23 Kasım 2020 - 18:11

Bana alfabeyi öğreten, ilkokul birinci sınıfta okutan öğretmenim annem olduğu için “ilk öğretmenin kim senin, kim öğretti alfabeyi?” sorusuna gururla “annem” diyen, babası, annesi öğretmen olan biri olarak Öğretmenler Haftasını ve 24 Kasım Öğretmenler Gününü her zaman olduğu gibi büyük bir heyecanla kutluyorum.

24 Kasım; Kuran’ı Kerim’in ilk emri olan okumayı, öğrenmeyi, Allah, Peygamber, vatan, millet, bayrak, insan sevgisini, dürüstlüğü, ahlakı, vefayı, saygıyı, adaleti, merhameti, insanlığı öğreten bütün öğretmenlerin, annem öğretmen Şükran Yılmaz ve Rahmetli babam öğretmen Sezai Yılmaz’ın günüdür.

Aldığı ilk vahiyle birlikte yeni bir yaşam biçimini, yeni kuralları, yeni kültürel ve manevî değerleri öğretmek, tebliğ etmek, benimsetmek için görevlendirilen Peygamber Efendimiz “Ben muallim olarak gönderildim” diyerek rolünü ve görevini açıkça “muallimlik” olarak belirlemiştir.

Peygamber Efendimiz (S.A.V) birçok mecliste Kur’an okuyan ve dua edenlerden ziyade ilim öğrenen ve öğretenleri tercih ederek öğretmenlere büyük bir değer ve onur vermiştir.

Bu sebeple 24 Kasım “Allah beni kolaylaştırıcı bir öğretmen olarak gönderdi” diyerek kendisini eğitici, öğretici olarak tanımlayan, peygamberlik görevini üstlendiği andan itibaren her yerde, her alanda eğitim öğretim faaliyeti başlatan önderimiz, liderimiz, rehberimiz, öğretmenimiz, Peygamber Efendimiz Hz. Muhammed Mustafa’nın günüdür.

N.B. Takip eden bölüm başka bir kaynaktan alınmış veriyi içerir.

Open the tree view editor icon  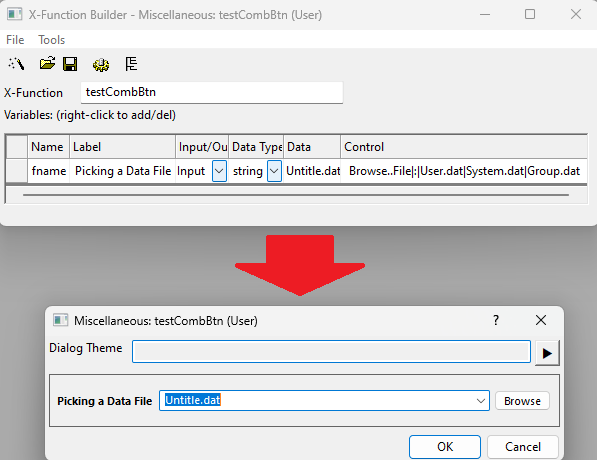pyautogui.click(x=131, y=64)
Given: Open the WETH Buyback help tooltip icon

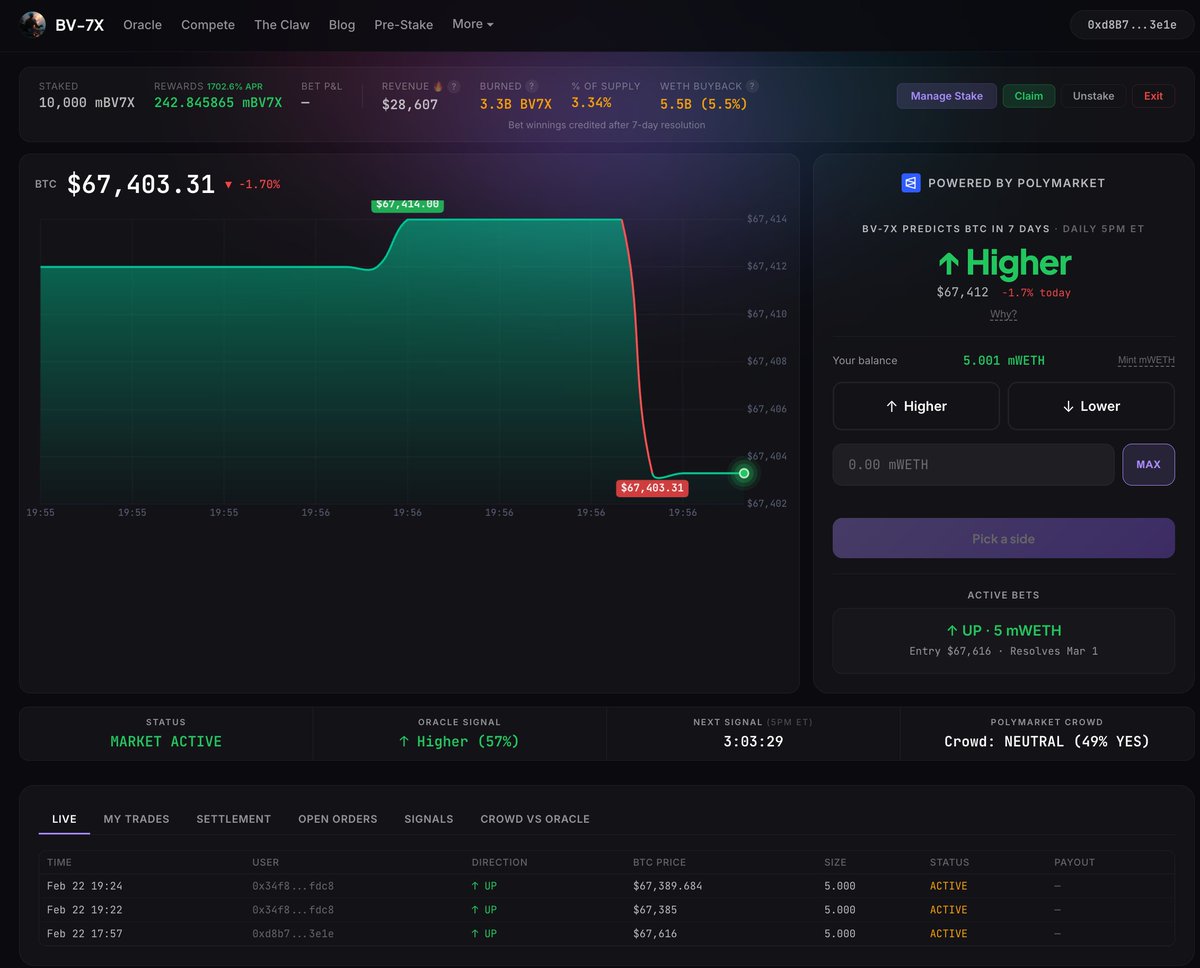Looking at the screenshot, I should 752,86.
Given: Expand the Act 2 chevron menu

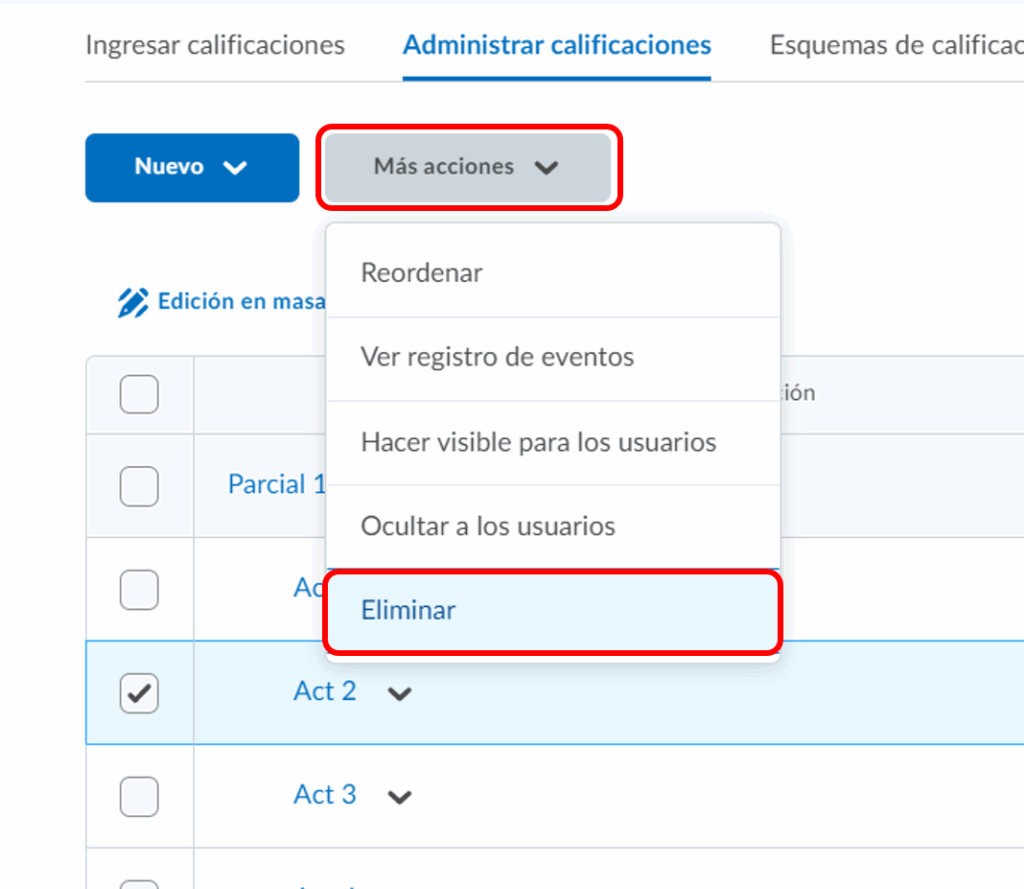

24 Kasım; Mustafa Kemal Atatürk’ün “Benim asıl anlatılacak yanım, öğretmenliğimdir. Topluma, milletime ben öğretmenlik yapabiliyorsam, beni onunla anlatın. Yoksa kazandığım, yaptığım öteki işlerle beni anlatmanız pek önemli değildir.”, “Öğretmenler, yeni nesil sizin eseriniz olacaktır” sözleriyle kıymetini bulan öğretmenlik mesleğinin günüdür.

24 Kasım insanların aklına; şehitliği, geçim sıkıntısını, atanamamayı, geçinebilmek için ek iş yapmayı, kıymet bilinmemesini, uğradıkları haksızlıkları, yaşadıkları saygısızlıkları getiren mesleğin günüdür.

24 Kasım; ne açıdan bakarsanız bakın dünyanın en kutsal, en kıymetli mesleği olmasına rağmen maddi ve manevi gözden düşürülen, itibarsızlaştırılan, toplumun ve ülkeyi yönetenlerin nezdinde olması gereken yerde olamayan, öğretmenlerin kendilerine göre her geçen gün her şeyiyle daha kötüye giden mesleğin günüdür.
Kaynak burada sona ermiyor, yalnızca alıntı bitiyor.